─── Provided information

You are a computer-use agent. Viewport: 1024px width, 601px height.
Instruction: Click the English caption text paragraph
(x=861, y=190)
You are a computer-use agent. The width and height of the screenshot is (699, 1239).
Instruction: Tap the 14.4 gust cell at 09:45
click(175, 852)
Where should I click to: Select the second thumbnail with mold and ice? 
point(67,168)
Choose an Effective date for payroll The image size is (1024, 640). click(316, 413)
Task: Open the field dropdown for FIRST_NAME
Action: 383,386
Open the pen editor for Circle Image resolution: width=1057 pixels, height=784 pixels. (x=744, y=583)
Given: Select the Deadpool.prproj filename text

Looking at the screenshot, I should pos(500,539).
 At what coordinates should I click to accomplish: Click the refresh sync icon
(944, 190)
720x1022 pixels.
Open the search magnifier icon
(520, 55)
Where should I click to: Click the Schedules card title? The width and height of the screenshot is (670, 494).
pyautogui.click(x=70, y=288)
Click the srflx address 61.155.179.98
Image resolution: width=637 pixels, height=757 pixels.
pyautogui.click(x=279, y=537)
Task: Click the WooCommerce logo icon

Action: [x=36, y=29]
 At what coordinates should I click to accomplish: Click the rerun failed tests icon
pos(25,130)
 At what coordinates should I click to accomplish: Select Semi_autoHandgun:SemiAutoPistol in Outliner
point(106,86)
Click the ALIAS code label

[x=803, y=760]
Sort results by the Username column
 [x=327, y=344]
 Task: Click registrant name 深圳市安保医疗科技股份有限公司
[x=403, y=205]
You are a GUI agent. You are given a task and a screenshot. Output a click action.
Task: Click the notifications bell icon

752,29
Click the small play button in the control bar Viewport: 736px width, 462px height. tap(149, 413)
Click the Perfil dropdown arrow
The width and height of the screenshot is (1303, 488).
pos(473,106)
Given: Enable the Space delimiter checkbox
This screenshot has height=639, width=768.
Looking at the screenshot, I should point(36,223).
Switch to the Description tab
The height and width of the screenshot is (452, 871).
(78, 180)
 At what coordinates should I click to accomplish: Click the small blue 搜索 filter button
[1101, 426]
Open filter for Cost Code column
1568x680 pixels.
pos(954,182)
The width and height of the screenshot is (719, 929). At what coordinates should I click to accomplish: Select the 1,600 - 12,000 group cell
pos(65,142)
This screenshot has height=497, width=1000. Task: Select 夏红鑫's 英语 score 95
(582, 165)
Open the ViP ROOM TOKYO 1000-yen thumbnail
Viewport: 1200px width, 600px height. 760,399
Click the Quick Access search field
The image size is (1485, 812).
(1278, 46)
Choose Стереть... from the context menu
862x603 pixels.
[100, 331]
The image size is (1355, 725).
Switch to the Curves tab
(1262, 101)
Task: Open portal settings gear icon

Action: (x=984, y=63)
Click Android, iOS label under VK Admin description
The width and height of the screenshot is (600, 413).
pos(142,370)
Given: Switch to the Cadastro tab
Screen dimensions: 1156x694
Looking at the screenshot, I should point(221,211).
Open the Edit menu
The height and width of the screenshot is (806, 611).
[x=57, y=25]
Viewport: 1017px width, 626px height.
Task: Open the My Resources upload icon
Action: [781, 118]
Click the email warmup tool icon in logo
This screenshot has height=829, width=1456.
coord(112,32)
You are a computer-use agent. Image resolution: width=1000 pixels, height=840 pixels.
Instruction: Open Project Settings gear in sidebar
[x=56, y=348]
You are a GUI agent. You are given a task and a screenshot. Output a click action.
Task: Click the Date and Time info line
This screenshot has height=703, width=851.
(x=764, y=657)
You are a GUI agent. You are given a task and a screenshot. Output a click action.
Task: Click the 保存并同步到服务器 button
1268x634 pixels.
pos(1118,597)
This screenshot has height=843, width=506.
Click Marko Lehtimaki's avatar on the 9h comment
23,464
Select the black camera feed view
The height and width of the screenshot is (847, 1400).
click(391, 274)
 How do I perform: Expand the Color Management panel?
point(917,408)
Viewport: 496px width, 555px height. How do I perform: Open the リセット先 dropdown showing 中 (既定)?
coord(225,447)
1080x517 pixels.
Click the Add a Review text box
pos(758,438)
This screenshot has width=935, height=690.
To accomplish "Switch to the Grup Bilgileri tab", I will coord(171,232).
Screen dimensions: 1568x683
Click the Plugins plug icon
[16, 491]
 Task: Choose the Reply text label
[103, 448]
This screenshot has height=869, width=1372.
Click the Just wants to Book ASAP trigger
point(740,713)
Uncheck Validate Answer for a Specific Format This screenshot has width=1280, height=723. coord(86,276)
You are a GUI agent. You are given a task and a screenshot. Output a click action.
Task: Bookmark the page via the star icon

──────

▶ _Work to complete_
An exact copy of the lines above, from the one containing "The height and width of the screenshot is (847, 1400)." through the one containing "1080x517 pixels.", is the whole of the answer.

▶ _Task response_
The height and width of the screenshot is (847, 1400).
click(391, 274)
 How do I perform: Expand the Color Management panel?
point(917,408)
Viewport: 496px width, 555px height. How do I perform: Open the リセット先 dropdown showing 中 (既定)?
coord(225,447)
1080x517 pixels.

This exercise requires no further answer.